In autonomia rispetto alle facili promesse o rassicurazioni, e in continua ebollizione ed elaborazione, il laboratorio stamani ha illustrato quanto emerso lo scorso 2 luglio quando, attraverso tavoli tematici, le associazioni hanno prima analizzato le problematiche e poi elaborato le proposte per fare del quartiere una nuova realtà.
“Il lavoro che sta facendo la piattaforma non è né assoggettato né funzionale all’amministrazione comunale – afferma Santo Molino, ex dirigente scolastico della Pestalozzi, e parte della rete – ma è un gruppo autonomo che mette a disposizione le proprie idee per chi le voglia utilizzare”.
Idee che, come già evidenziato nel corso dell’incontro d’inizio mese, tendono principalmente a mettere in campo azioni mirate innanzitutto a superare il luogo comune che vede Librino il Bronx di Catania, e azioni concrete per rendere reale quanto immaginato.
Perché è dal pensiero della Librino futura che nasce il documento elaborato e presentato stamattina, nato dai desideri di chi vive e lavora nel quartiere ma soprattutto di chi pensa che Catania possa rinascere proprio dal luogo oggi simbolo in negativo, ma dove il fermento sociale è alto. “Lo scorso 2 luglio – spiega Sara Fagone, della Cgil e coordinatrice della rete – abbiamo chiesto ai partecipanti di immaginare il quartiere tra dieci anni. Ogni idea è stata riportata su un post-it da cui sono nate le esigenze che chi vive qui considera primarie”.
Verde, spazi sociali, luoghi di cultura, ma soprattutto valorizzazione dell’esistente, mobilità e investimenti sulle persone. “E’ poco proficuo – si legge nel report – continuare a spendere soldi pubblici per riqualificare il quartiere da un punto di vista solo fisico.
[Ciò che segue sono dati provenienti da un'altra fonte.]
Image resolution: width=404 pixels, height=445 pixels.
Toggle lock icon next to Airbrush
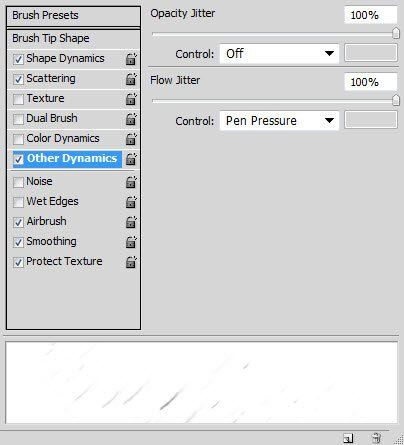tap(131, 222)
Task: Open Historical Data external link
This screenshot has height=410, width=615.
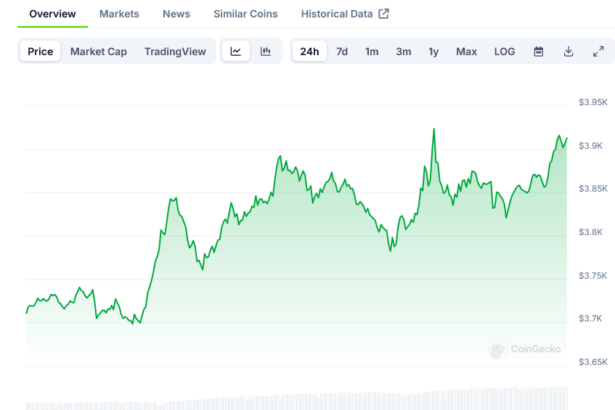Action: point(345,14)
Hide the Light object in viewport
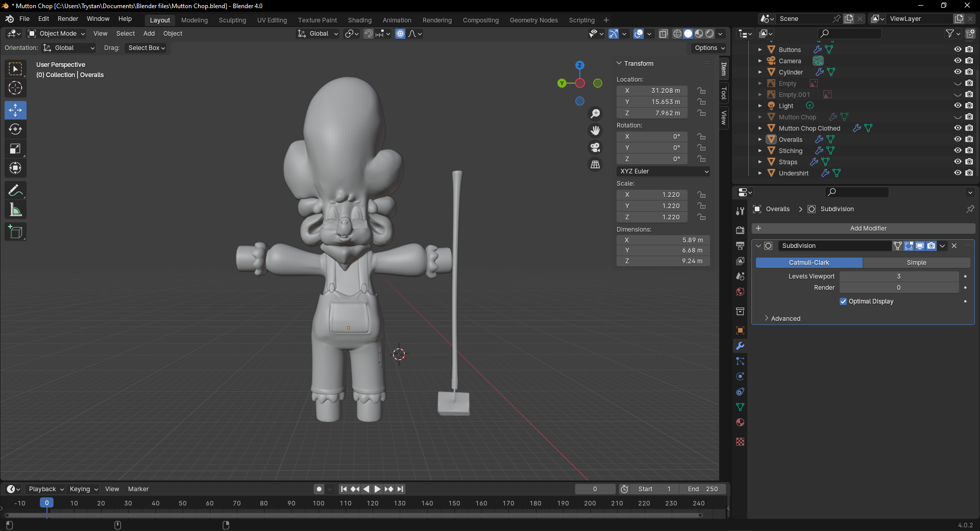Screen dimensions: 980x531 (x=958, y=106)
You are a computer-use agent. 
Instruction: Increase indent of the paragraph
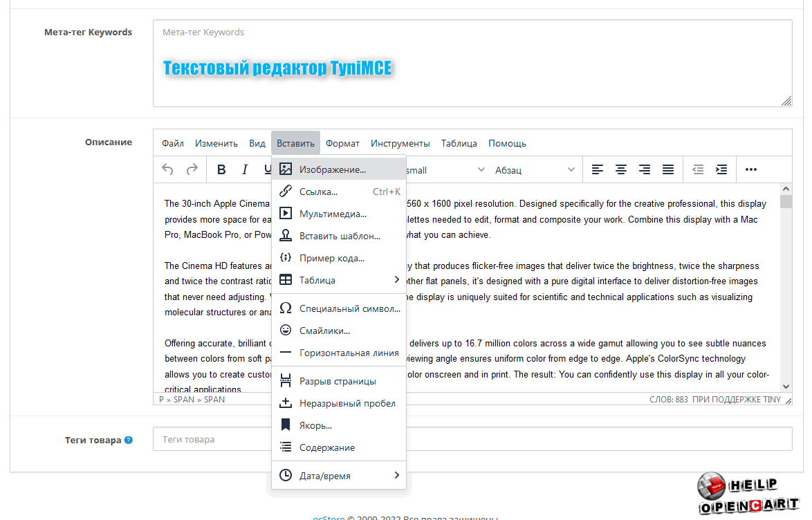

Se ad ogni euro speso in “pietre” non corrisponde un euro investito sulle persone, continueremo ad assistere a uno spreco”.
“Solo coinvolgendo le persone in quella che è la loro realtà si contrasta l’anti politica e la cecità delle amministrazioni – ha aggiunto la Fagone che ha illustrato quanto emerso dal laboratorio insieme alla preside della Musco, Cristina Cascio, e a Eleonora Guzzetta, collaboratrice della rete e curatrice del blog realizzato dalle associazioni.
È questa un’altra novità della politica che parte dal basso: si chiama Librino Lab (l’indirizzo è Librinolab.wordpress.com) e sarà il luogo virtuale in cui le attività di cooperazione e progettazione continueranno e si allargheranno a chiunque volesse dare il proprio contributo. Anche perché, il mancato o il ridotto coinvolgimento della gente, della cittadinanza che conosce disagi e problematiche potrebbe portare gli amministratori a fare errori o, se non proprio a farne, a non realizzare azioni corrette.
Un esempio è il Librino express. Una richiesta, quella di potenziare il collegamento tra il quartiere e la città, avanzata proprio dalla rete di associazioni. “L’incremento del trasporto pubblico era una delle nostre richieste – ha sottolineato la Fagone. Abbiamo pensato che fosse un incentivo per noi e per i nostri abitanti. Mi sono informata bene e ho capito che verrà soppresso il 55. Per questo noi non prendiamo bene quanto deciso. Affatto. Se è vero che l’autobus ci metterà dieci minuti, è anche vero che le persone dovranno prendere navette per spostarsi all’interno del quartiere. Non mi sembra infine – ha concluso – che il Librino express effettui fermate dove sorgeranno gli istituti onnicomprensivi”.